Michael Jackson domina Spotify e prova que seu catálogo segue mais vivo do que nunca
12 de maio de 2026
Cinebiografia impulsiona streams e coloca 14 músicas do cantor no chart global
Dezessete anos após sua morte, Michael Jackson voltou a ocupar o centro da cultura pop mundial. Na semana encerrada em 7 de maio de 2026, o artista colocou simultaneamente 14 músicas no chart global do Spotify e ultrapassou pela primeira vez a marca de 91 milhões de ouvintes mensais na plataforma.
Os números colocam o Rei do Pop lado a lado com os artistas mais ouvidos da atualidade e reforçam algo raro na música. Seu catálogo não funciona apenas como memória afetiva ou nostalgia. Ele continua operando como repertório ativo de consumo em massa.

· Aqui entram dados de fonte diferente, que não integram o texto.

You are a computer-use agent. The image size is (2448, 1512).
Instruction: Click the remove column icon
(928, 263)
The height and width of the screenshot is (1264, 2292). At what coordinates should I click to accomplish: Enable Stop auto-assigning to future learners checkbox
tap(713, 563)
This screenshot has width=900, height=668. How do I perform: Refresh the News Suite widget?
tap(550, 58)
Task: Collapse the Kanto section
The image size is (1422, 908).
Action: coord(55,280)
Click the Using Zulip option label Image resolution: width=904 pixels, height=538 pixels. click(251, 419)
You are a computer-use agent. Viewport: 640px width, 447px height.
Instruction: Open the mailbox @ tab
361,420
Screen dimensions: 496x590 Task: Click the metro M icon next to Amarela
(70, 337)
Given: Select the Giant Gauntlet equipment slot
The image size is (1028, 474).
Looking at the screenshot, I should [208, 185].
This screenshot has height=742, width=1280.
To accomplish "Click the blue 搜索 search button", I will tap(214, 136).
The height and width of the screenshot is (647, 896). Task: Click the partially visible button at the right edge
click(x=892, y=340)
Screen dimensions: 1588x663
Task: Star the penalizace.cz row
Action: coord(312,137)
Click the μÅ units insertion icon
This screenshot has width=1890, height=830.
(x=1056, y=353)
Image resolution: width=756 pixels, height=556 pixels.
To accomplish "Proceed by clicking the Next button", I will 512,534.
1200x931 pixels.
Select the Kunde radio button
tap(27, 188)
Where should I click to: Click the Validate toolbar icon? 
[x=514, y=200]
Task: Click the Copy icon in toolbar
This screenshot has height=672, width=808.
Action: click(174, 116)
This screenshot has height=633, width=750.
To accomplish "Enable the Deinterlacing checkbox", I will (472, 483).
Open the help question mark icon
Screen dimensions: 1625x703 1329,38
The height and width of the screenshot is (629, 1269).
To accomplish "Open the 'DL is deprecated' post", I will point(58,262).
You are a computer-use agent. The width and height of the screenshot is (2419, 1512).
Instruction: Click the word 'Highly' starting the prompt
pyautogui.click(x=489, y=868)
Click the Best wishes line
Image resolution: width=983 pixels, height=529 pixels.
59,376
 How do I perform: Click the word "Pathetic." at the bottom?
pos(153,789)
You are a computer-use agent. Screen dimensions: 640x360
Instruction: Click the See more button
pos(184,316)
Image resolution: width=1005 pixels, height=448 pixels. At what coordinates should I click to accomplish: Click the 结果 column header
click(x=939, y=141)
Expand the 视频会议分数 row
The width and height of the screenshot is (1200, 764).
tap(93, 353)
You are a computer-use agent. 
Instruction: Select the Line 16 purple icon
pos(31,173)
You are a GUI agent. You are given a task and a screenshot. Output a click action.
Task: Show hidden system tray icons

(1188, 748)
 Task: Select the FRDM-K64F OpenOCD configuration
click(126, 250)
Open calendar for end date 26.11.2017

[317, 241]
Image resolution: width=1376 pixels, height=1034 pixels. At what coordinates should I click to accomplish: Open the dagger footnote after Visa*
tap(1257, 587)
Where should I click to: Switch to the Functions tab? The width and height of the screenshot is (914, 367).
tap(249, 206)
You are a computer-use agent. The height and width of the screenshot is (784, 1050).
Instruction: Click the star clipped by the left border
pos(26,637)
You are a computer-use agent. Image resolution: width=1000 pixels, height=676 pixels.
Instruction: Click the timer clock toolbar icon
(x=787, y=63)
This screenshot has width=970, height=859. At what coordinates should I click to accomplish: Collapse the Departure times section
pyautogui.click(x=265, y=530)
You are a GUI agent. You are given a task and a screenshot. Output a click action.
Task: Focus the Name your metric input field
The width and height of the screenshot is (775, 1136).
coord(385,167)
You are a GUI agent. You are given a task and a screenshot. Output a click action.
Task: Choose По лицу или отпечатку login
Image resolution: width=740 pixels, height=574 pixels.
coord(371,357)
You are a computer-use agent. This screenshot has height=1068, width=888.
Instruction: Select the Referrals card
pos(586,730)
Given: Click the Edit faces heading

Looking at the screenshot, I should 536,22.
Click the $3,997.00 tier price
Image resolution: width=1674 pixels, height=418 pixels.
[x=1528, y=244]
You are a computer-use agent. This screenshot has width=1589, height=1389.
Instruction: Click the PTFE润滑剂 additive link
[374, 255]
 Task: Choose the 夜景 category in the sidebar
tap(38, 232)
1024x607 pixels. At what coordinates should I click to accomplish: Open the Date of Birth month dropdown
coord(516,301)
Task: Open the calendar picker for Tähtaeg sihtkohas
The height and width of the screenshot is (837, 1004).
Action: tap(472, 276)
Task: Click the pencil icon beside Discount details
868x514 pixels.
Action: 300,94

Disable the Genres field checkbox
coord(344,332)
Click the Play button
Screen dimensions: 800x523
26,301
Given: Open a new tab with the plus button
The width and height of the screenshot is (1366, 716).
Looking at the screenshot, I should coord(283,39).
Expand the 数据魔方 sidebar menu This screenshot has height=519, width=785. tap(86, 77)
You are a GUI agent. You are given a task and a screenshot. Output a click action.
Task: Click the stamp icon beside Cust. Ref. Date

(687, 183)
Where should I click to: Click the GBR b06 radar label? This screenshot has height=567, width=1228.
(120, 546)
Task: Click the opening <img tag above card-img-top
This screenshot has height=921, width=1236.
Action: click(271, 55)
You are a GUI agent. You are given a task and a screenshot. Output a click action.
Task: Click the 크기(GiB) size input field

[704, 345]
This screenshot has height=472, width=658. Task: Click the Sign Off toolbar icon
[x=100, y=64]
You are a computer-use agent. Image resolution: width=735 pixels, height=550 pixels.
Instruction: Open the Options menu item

Filme “Michael” impulsiona explosão nas plataformas
O principal combustível para esse crescimento foi a estreia de Michael, cinebiografia lançada nos cinemas em 24 de abril. Desde então, o interesse pela discografia do cantor disparou globalmente. Billie Jean lidera o movimento. A música alcançou a terceira posição global do Spotify com 37,6 milhões de streams semanais, atingindo o maior pico da faixa na história da plataforma.
Logo atrás, Beat It subiu para o sexto lugar com 29,1 milhões de reproduções. Já Don’t Stop ‘Til You Get Enough saltou dezenas de posições e chegou ao top 20 global.
Faixas menos óbvias também ressurgem
O mais impressionante, porém, talvez seja o desempenho de músicas que normalmente não aparecem entre os hits mais reproduzidos do cotidiano.
Human Nature entrou em forte ascensão, assim como Dirty Diana e Thriller, que voltou ao chart global mesmo após mais de quatro décadas de lançamento. Outras músicas como Smooth Criminal, Bad, They Don’t Care About Us e Remember The Time também figuraram entre as mais ouvidas do planeta.
Duas faixas chegaram ao chart global pela primeira vez. P.Y.T. (Pretty Young Thing) estreou no ranking, assim como Wanna Be Startin’ Somethin’. Até mesmo Chicago, lançada postumamente no álbum Xscape, apareceu entre as mais reproduzidas da semana.
Michael segue atravessando gerações
O impacto também apareceu nas paradas tradicionais. Nos Estados Unidos, Thriller retornou ao Top 5 da Billboard 200, enquanto Number Ones chegou ao sexto lugar. Com isso, Michael Jackson se tornou o único artista solo a manter pelo menos um álbum no Top 10 da Billboard em cada uma das últimas seis décadas.
O dado talvez explique melhor do que qualquer homenagem o tamanho desse legado. Poucos artistas conseguem permanecer relevantes após tanto tempo. Menos ainda conseguem voltar ao centro do debate cultural como se nunca tivessem saído dele.
No caso de Michael Jackson, a impressão é justamente essa. O catálogo não envelheceu. Apenas encontrou uma nova geração apertando play.